"""

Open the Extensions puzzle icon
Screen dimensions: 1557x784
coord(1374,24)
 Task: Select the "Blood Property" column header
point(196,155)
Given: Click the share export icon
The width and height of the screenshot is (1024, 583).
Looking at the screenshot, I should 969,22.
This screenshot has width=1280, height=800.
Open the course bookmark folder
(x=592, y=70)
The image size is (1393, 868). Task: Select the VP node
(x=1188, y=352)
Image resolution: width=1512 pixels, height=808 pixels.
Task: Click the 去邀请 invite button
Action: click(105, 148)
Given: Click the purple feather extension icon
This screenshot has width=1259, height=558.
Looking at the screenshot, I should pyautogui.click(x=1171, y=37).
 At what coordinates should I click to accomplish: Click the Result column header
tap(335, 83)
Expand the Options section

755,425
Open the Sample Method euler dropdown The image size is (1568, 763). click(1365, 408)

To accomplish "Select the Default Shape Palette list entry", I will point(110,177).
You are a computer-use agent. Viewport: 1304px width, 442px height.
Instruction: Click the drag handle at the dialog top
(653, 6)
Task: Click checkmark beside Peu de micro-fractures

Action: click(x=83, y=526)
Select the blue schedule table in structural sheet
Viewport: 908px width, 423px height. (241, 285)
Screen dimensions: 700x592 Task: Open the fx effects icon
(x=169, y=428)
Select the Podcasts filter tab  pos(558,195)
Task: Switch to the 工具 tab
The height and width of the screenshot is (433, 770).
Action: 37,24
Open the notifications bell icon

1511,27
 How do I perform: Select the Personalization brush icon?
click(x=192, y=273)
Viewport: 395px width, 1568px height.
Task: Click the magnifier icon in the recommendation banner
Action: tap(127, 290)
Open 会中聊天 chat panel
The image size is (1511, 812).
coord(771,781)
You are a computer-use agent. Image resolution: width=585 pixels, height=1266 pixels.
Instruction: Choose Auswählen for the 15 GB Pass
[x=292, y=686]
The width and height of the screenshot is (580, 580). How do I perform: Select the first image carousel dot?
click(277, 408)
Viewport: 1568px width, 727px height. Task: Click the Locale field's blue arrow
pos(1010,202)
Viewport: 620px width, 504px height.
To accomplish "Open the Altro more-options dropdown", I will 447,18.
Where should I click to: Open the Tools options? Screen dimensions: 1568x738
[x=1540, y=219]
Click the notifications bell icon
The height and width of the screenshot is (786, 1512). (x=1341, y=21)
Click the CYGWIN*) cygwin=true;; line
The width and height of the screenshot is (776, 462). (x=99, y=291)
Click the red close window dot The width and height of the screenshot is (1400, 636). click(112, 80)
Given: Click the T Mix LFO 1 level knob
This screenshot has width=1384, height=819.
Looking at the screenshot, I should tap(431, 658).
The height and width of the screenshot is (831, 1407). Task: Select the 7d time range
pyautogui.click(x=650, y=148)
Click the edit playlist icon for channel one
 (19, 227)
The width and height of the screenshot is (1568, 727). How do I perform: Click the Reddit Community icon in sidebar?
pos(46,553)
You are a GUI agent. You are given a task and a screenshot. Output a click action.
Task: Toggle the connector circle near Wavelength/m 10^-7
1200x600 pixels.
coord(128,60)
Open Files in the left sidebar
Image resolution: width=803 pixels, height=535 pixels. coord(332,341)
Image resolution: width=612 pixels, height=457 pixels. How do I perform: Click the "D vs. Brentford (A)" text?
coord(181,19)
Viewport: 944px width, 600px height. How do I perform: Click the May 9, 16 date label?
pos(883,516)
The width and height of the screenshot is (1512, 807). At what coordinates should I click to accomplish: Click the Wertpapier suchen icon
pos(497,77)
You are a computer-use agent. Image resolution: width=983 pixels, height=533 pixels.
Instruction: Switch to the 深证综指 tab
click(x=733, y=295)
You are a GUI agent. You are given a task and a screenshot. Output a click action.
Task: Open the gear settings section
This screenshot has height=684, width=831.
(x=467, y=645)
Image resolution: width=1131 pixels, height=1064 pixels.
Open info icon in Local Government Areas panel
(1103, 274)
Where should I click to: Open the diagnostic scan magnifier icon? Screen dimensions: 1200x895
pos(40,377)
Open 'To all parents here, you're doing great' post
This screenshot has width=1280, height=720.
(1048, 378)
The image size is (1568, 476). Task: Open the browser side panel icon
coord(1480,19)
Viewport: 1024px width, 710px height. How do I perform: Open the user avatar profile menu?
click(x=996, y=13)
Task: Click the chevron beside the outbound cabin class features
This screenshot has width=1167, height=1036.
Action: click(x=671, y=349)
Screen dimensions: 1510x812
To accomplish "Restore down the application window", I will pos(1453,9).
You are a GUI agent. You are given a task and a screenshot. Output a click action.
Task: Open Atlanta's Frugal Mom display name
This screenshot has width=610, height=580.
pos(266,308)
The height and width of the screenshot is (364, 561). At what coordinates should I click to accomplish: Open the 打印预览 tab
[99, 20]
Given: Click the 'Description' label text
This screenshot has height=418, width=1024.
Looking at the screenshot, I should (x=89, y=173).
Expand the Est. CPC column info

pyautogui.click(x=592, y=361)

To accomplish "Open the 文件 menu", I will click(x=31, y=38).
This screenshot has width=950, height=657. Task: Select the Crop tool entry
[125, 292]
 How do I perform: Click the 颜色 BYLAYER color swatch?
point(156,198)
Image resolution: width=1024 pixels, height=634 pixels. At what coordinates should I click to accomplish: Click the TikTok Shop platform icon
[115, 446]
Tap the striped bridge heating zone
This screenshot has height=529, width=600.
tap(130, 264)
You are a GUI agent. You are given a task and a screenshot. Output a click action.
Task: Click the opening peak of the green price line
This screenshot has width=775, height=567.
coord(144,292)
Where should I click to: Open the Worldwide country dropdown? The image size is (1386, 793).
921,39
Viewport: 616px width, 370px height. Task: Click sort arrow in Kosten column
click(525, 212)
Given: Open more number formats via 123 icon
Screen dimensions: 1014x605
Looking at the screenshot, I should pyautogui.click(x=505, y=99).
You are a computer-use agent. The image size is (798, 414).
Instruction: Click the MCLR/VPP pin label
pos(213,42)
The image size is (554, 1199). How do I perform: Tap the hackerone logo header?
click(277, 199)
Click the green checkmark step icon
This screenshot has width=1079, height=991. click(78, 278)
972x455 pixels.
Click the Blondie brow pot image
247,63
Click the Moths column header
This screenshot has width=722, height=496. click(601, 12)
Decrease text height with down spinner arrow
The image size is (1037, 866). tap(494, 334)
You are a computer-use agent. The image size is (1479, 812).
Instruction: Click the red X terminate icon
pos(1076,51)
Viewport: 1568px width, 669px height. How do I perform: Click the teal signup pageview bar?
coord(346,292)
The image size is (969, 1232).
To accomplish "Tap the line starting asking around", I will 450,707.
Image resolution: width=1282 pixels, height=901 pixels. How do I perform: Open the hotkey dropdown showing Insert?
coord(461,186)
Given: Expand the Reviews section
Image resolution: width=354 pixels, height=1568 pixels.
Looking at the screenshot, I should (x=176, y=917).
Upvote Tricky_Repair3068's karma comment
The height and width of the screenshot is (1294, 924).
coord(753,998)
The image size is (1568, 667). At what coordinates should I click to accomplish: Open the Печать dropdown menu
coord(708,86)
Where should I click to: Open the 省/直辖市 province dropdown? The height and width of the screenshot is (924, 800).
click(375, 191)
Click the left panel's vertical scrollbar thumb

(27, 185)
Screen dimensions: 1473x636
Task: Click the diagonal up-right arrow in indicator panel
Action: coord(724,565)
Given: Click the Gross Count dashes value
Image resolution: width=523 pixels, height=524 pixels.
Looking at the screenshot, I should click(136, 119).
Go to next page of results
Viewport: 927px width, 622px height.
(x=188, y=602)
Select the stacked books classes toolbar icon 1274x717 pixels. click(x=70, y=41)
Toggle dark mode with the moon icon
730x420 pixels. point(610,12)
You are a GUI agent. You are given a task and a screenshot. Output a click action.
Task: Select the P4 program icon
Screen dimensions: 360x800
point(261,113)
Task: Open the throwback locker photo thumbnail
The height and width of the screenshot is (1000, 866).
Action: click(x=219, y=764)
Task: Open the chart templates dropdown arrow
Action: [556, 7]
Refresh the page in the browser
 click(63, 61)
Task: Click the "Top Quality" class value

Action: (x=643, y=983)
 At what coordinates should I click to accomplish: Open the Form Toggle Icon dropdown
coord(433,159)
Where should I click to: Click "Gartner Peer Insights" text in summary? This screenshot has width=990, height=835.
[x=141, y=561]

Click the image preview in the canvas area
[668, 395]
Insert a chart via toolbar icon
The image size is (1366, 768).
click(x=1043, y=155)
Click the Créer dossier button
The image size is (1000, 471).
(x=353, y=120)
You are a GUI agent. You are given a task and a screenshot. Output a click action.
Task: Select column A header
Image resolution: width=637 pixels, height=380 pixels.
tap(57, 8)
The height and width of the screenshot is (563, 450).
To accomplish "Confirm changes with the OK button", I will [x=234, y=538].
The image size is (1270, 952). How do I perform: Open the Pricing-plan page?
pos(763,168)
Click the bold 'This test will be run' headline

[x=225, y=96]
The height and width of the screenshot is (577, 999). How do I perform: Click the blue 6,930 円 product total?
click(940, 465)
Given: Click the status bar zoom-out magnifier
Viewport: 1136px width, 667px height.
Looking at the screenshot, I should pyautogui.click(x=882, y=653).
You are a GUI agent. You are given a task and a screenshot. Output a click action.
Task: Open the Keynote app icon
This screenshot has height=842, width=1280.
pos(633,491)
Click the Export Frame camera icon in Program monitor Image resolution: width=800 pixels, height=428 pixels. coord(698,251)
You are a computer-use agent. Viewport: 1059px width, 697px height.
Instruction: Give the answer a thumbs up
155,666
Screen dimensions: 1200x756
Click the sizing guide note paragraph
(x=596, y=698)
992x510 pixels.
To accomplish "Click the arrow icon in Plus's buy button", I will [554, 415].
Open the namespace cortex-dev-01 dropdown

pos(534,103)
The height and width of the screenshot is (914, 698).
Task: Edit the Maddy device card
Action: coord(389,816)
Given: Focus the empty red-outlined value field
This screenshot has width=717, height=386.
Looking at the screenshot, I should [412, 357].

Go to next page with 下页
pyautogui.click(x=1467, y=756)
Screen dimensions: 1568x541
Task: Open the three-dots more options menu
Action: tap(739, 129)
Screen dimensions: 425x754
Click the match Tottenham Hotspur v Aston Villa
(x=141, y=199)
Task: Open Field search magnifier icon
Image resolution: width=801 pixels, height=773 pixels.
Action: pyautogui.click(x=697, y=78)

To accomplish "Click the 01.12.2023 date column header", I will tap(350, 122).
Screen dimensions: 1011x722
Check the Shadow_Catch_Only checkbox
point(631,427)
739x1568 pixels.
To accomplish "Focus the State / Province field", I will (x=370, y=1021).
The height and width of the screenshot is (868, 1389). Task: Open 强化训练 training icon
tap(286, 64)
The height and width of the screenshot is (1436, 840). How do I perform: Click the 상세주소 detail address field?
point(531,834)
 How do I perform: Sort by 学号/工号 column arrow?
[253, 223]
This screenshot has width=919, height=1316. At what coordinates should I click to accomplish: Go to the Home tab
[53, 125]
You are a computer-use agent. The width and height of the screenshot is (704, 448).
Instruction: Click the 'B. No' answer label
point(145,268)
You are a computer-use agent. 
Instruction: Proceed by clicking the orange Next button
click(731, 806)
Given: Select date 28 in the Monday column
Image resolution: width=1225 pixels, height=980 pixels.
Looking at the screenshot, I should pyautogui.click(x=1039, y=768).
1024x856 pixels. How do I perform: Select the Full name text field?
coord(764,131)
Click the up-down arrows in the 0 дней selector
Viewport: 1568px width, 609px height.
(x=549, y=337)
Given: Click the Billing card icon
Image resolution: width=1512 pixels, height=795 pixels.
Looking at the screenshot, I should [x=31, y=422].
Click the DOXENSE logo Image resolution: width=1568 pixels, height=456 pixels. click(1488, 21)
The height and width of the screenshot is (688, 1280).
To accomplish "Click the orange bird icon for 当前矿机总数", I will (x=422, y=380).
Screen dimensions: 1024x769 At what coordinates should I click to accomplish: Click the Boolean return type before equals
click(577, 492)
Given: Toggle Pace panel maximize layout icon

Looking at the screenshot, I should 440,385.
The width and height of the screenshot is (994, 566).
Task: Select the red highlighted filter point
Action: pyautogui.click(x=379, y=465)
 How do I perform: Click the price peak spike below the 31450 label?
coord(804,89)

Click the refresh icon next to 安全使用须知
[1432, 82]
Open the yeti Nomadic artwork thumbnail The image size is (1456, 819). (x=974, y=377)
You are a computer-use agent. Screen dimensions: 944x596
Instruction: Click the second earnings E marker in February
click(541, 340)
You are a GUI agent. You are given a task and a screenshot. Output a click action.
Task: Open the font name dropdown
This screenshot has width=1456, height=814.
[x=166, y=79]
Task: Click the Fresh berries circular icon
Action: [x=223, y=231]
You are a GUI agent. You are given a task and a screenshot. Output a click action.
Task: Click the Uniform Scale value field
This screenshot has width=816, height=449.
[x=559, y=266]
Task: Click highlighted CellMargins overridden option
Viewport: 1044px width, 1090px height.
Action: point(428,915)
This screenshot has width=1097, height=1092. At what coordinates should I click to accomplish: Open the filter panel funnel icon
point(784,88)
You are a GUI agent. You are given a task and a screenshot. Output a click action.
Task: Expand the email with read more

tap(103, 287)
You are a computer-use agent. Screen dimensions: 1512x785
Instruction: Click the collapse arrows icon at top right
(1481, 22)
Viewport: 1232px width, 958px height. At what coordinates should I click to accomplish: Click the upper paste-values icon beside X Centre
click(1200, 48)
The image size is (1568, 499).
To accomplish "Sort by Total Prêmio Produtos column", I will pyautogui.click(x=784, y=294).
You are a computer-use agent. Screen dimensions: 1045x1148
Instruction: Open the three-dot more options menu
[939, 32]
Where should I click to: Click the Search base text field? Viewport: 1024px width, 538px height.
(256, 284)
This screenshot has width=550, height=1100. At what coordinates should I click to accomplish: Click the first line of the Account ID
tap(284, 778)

"""

**WHAT THE TASK ASKS**
Beginning with the line containing "This screenshot has width=950, height=657." in the material above, copy every line exactly until you have copied the line containing "Task: Click the opening".

**TASK OUTPUT**
This screenshot has width=950, height=657. Task: Select the Crop tool entry
[125, 292]
 How do I perform: Click the 颜色 BYLAYER color swatch?
point(156,198)
Image resolution: width=1024 pixels, height=634 pixels. At what coordinates should I click to accomplish: Click the TikTok Shop platform icon
[115, 446]
Tap the striped bridge heating zone
This screenshot has height=529, width=600.
tap(130, 264)
You are a GUI agent. You are given a task and a screenshot. Output a click action.
Task: Click the opening peak of the green price line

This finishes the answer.